Testing tears may be a reliable, inexpensive and non-invasive way to diagnose Parkinson's disease early, a study has found.
Researchers investigated tears because they contain various proteins produced by the secretory cells of the tear gland, which is stimulated by nerves to secrete these proteins into tears.
Parkinson's disease affects the way you move. It happens when there is a problem with certain nerve cells in the brain.
Normally, these nerve cells make an important chemical called dopamine. Dopamine sends signals to the part of your brain that controls movement.
When you have Parkinson, these nerve cells break down. Then you no longer have enough dopamine, and you have trouble moving the way you want to.
For the study, tear samples from 55 people with Parkinson's were compared to tear samples from 27 people who did not have Parkinson's but who were of the same age and gender.
Interestingly, researchers found differences in the levels of a particular protein, alpha-synuclein, in the tears of people with Parkinson's.

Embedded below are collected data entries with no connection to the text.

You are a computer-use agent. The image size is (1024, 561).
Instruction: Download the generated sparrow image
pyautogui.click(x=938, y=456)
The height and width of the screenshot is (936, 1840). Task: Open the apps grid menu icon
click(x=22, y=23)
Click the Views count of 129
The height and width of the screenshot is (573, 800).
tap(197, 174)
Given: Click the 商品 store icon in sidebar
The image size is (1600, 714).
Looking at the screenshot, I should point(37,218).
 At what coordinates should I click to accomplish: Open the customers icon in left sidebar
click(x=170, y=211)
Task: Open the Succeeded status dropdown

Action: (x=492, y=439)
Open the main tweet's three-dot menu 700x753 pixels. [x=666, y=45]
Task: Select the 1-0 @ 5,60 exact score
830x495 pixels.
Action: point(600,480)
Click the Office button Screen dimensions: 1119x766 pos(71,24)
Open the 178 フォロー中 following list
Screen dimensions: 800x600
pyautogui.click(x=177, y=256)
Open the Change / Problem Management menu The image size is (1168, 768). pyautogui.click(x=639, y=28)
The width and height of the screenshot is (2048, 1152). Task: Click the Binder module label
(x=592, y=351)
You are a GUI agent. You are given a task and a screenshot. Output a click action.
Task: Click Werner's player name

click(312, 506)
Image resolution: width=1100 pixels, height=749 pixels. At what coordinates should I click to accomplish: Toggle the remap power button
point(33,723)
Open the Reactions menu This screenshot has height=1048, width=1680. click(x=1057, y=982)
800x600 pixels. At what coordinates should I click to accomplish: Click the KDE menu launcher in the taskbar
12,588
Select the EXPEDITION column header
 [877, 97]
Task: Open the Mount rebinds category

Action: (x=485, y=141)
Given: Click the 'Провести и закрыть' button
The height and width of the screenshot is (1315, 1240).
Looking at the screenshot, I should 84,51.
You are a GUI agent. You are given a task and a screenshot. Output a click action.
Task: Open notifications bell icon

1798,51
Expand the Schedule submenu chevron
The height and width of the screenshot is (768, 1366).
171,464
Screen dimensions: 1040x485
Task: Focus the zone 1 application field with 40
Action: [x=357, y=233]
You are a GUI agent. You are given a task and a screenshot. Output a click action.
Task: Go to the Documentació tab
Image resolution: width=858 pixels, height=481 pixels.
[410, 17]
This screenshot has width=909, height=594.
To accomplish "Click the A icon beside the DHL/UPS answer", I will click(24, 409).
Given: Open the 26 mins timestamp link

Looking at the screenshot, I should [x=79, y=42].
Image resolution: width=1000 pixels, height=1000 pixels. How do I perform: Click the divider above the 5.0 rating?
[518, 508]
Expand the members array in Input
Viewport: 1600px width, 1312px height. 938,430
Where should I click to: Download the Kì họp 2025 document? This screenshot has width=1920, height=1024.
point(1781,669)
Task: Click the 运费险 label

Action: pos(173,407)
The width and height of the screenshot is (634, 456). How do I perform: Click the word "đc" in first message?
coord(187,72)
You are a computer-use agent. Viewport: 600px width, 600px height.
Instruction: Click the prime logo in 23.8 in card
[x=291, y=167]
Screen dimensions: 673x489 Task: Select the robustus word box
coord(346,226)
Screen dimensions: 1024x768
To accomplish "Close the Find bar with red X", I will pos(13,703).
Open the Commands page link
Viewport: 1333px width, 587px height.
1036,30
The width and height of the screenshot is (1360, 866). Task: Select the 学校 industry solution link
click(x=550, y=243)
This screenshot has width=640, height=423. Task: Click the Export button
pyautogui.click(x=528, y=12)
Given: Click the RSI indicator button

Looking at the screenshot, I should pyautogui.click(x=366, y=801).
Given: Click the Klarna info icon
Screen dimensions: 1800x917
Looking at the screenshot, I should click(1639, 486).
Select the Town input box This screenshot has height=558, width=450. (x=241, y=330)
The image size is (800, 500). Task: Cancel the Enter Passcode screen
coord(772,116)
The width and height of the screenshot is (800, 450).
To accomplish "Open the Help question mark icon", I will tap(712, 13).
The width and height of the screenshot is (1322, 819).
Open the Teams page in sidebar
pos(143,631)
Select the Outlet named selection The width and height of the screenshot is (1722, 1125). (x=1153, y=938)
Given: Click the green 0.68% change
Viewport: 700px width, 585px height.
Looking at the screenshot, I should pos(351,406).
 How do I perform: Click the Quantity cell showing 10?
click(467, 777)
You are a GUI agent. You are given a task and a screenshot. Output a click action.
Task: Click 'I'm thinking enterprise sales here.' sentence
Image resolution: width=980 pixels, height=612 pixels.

"We believe our research is the first to show that tears may be a reliable, inexpensive and noninvasive biological marker of Parkinson's disease," said Mark Lew from the University of Southern California in Los Angeles.
"Knowing that something as simple as tears could help neurologists differentiate between people who have Parkinson's disease and those who don't in a noninvasive manner is exciting," he said.